» Written task 1: In the passage on French social traits, which of the listed causes is called the most important?
» Written task 2: Reproduce word for word the part of the passage on French social traits that opens with the words containing "It is now pertinent" and closes with "the most important.".

» Document:
──────

It is now pertinent to assign some of the causes of these social traits. I shall cite but three or four: climate and soil, kinds of labor, system of religious discipline, and the institution of the family, the last mentioned being the most important.
Climate and soil have a good deal to do with French social characteristics. The climate of France is a happy mean between the two extremes of temperature ; it is never so cold for any length of time as to make a subsistence precarious and people over-provident, nor ever warm enough to render them indolent. The soil, again, is favorably situated geographically, and exceptionally fertile; the products of France are extensively consumed all over the world, while the rivers of the country and its range of seacoast enable them to be cheaply and readily exported. Wealth is therefore easily acquired. The people born on the soil love to stay there, emigration never being the least of two evils.
Kind of labor, and its ratio of compensation has much to do with social characteristics. While certain species of labor tend to enfeeble the body and keep man brutal, others strengthen it and add to his refinement. Manufacturing labor seems to be more prejudicial to human development than agricultural labor. The large centres of population which it creates appear to favor degeneracy. People living in manufacturing districts are not so healthy as those who live on farms, with the advantage of more air and sunshine. If the manufacturing class is as thrifty as any other, it does not enjoy the same security for its investments ; no deposit in a bank is so reliable as that which accrues from and is vested in the soil. Manufacturing people, again, are more the victims of commercial and political convulsions. In manufacturing towns, too, is begot that half-knowledge which renders the laboring class discontented as well as turbulent, as we see among the French communists, who are all denizens of large towns and cities. Next after this is the ratio of compensation for labor in relation to its quality, which is another important social agency. Artistic labor, skilled labor, that which is done with the least waste of mental and bodily vigor, and accompanied with the highest wages, is that which best develops the individual for the advantage of society. In France agricultural labor is of this description, the energy which it calls forth being better indemnified than elsewhere. French crops, on the average, bring in more money to their cultivators than those of any other country do to their cultivators. But the most valuable labor to France, morally and materially, is that which flows from French artistic sentiment, which sentiment is supposed to be a racial advantage. It is rather due to the greater emotional freedom the people enjoy (of which the source will be indicated farther on), coupled with superior material advantages, as above mentioned, and greater educational facilities. French taste and economy issue from this artistic sentiment. The so-called practical habits of the French, their capacity for organization, both of which traits show superior calculation of means to ends, are due to this sentiment. Proofs of French success in this line may be found all the way up from the administration of the kitchen to that of the kingdom.

──────

» Record list:
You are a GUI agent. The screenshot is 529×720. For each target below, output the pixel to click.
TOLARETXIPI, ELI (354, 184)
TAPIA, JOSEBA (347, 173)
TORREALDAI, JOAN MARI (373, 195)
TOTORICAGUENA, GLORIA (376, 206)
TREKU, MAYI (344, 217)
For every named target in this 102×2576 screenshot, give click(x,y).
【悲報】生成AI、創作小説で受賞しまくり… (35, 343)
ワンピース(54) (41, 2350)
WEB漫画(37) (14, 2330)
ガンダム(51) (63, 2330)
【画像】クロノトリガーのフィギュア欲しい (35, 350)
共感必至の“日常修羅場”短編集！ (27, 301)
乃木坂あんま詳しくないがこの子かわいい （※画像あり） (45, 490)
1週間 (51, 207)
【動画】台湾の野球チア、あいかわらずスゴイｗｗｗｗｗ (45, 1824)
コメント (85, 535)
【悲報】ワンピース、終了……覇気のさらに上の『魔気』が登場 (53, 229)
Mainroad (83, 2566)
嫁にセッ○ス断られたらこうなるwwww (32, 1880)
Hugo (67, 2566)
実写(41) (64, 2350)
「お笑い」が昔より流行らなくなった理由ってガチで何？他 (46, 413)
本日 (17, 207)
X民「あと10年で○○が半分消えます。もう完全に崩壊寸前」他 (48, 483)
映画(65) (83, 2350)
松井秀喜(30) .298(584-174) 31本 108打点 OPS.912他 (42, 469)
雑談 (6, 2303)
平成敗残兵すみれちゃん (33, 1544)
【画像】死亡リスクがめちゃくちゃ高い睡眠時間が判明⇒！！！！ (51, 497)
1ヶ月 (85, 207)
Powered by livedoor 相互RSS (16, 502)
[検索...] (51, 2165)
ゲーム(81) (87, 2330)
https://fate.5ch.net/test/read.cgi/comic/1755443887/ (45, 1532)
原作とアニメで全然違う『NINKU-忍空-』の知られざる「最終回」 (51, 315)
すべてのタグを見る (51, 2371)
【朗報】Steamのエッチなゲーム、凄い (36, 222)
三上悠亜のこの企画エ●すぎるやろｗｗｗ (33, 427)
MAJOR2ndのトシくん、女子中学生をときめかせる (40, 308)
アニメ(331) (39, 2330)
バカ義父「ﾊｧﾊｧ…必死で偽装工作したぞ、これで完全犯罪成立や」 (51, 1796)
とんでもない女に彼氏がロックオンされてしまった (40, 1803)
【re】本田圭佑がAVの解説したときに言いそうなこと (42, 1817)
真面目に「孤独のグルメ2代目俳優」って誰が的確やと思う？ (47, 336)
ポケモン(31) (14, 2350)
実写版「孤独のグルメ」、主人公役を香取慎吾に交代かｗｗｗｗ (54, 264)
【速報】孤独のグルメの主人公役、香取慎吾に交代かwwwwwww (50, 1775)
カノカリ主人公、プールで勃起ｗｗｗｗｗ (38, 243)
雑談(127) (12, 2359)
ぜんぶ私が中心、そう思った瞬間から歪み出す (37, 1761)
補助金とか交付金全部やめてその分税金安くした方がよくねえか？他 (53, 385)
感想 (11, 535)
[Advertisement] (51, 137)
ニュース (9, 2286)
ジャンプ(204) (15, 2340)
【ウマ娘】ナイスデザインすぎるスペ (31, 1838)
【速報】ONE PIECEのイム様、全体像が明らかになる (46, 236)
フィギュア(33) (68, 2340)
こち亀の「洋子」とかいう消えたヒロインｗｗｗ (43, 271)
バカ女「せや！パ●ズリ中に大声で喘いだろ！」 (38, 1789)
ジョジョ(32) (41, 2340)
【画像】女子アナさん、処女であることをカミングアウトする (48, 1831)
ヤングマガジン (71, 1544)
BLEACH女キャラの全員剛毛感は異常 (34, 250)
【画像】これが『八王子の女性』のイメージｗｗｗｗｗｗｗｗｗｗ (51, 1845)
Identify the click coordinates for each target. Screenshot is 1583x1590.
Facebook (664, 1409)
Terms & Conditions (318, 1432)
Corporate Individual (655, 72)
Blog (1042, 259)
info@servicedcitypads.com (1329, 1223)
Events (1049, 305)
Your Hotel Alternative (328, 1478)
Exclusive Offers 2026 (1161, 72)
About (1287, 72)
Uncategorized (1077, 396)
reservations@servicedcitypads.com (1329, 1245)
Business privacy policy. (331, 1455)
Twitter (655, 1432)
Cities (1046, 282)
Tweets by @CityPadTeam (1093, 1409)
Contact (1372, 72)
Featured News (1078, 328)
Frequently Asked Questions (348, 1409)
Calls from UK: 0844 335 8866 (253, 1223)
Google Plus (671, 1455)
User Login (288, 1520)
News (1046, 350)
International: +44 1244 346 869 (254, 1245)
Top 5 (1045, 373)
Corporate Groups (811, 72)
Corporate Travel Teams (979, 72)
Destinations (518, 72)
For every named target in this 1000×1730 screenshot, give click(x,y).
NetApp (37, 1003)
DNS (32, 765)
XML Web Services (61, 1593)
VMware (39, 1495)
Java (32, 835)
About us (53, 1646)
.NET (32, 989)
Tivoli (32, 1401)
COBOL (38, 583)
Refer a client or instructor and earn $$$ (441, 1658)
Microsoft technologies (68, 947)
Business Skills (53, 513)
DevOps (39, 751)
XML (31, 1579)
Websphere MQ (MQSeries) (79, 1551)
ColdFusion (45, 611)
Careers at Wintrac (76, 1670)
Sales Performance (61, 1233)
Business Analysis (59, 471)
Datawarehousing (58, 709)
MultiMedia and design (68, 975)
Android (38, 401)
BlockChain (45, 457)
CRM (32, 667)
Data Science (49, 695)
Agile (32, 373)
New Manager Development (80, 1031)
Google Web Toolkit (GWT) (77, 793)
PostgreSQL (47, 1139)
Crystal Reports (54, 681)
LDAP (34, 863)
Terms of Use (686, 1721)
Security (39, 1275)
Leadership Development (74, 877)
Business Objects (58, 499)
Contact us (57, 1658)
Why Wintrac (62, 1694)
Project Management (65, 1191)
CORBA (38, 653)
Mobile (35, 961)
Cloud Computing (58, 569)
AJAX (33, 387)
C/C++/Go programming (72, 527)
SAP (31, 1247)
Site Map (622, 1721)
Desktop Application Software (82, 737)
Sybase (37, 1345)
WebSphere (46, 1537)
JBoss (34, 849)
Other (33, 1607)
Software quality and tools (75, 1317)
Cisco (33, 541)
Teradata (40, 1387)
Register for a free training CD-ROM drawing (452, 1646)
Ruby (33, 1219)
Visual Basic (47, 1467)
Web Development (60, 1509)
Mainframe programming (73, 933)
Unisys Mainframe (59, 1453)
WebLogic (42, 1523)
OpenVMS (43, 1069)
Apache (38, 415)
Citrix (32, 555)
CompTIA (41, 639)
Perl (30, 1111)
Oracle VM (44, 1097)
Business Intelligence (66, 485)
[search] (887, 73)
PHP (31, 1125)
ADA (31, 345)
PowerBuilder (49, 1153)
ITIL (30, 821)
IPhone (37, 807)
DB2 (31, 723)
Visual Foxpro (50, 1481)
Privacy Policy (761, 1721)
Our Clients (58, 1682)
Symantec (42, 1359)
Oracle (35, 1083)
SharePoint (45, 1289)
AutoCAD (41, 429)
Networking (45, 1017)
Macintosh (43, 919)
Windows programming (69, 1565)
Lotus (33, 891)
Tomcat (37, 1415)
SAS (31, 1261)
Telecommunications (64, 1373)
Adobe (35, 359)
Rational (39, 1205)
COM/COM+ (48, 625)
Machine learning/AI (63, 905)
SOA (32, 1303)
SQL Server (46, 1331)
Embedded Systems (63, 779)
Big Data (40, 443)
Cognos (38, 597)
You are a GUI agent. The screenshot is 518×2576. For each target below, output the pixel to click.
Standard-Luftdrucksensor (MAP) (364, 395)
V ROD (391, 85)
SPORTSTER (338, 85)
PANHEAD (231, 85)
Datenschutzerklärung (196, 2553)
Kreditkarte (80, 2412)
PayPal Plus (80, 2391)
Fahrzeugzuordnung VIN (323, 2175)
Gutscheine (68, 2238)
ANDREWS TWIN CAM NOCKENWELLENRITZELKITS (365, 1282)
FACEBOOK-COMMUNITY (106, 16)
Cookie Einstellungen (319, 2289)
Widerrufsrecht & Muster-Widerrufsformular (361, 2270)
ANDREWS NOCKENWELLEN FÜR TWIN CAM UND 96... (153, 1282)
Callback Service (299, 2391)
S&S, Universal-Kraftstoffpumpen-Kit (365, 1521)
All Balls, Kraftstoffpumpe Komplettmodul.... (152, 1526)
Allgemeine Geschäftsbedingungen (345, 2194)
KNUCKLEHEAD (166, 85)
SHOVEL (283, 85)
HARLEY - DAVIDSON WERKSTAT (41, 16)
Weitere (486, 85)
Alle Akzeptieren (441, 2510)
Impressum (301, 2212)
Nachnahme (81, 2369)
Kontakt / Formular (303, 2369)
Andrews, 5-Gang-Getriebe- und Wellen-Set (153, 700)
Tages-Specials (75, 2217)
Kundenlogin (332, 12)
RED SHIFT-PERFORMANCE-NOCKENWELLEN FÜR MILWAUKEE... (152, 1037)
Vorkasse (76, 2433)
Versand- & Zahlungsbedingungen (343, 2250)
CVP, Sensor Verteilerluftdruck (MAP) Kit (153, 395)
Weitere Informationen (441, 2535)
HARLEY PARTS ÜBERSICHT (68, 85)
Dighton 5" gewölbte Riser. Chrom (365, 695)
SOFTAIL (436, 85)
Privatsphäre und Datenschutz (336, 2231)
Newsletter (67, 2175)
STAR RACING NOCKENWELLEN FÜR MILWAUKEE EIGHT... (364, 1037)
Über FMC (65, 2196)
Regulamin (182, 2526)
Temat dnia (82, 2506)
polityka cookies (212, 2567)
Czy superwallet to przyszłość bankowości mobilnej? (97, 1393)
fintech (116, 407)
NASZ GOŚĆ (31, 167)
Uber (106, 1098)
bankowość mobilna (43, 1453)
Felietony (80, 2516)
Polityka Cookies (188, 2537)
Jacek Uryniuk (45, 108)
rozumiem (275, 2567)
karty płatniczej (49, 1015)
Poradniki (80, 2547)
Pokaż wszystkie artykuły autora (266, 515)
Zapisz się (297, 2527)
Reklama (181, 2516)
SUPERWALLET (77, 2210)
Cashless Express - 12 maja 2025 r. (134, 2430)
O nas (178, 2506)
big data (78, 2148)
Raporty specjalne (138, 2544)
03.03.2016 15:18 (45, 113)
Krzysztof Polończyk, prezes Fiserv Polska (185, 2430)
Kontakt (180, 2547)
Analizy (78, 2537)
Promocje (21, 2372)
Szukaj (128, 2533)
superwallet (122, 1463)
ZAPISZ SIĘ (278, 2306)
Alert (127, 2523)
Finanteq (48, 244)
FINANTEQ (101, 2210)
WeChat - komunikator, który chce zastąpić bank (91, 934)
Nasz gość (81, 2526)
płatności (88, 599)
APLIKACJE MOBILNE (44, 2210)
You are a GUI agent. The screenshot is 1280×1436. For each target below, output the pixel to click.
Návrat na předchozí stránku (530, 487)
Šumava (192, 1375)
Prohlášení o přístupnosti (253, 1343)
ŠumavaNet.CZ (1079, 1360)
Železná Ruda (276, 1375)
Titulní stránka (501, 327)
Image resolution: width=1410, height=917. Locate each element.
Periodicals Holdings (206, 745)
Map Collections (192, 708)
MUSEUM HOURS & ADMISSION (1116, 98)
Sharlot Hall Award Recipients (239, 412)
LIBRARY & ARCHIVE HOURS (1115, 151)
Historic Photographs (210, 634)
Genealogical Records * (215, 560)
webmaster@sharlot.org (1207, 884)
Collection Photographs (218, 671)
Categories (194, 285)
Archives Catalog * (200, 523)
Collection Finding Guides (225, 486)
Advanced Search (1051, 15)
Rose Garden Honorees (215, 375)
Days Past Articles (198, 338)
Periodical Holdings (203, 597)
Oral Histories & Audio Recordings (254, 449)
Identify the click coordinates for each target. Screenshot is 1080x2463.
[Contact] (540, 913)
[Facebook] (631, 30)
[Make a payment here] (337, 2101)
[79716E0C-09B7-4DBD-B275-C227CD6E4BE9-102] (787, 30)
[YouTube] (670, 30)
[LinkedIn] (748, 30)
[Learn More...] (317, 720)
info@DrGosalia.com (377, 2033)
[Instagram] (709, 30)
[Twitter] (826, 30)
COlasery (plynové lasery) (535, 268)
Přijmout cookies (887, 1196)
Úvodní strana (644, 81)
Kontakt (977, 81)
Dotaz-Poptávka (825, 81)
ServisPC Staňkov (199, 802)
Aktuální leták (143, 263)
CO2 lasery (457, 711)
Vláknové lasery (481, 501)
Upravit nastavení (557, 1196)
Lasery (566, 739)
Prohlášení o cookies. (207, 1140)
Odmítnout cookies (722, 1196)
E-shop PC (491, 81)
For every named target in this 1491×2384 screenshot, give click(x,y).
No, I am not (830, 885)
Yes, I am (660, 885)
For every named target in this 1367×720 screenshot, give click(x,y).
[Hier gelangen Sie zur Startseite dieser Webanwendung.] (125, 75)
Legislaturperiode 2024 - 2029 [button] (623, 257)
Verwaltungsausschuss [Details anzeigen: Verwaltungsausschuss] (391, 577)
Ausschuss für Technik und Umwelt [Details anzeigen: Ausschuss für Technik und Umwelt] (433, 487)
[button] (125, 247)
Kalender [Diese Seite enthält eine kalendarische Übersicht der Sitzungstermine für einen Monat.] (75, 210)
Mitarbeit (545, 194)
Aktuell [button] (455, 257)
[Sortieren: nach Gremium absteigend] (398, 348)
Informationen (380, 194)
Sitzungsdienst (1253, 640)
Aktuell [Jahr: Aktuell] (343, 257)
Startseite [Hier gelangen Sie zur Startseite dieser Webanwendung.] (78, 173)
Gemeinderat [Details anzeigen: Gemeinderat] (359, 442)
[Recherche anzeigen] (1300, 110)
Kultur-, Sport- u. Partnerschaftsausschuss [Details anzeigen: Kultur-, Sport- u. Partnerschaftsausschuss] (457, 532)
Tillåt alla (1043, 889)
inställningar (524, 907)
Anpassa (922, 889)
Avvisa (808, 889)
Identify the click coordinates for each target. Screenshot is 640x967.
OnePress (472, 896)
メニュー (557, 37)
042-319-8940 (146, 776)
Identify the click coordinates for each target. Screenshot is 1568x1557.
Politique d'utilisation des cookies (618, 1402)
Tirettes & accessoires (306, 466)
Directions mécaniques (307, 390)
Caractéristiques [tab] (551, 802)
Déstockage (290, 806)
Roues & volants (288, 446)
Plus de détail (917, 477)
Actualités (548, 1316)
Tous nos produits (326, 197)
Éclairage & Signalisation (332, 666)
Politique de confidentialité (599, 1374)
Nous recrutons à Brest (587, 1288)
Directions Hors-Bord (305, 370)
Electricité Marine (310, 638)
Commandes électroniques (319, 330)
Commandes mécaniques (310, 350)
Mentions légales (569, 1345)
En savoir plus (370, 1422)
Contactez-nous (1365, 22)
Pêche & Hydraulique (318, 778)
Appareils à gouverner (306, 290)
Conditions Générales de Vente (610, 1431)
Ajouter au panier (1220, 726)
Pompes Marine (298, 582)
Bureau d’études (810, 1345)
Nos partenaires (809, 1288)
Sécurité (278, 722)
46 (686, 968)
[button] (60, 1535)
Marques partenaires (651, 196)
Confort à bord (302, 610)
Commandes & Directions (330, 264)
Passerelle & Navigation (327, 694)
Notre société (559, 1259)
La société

──────

» Final result 1: The institution of the family.

» Final result 2:
It is now pertinent to assign some of the causes of these social traits. I shall cite but three or four: climate and soil, kinds of labor, system of religious discipline, and the institution of the family, the last mentioned being the most important.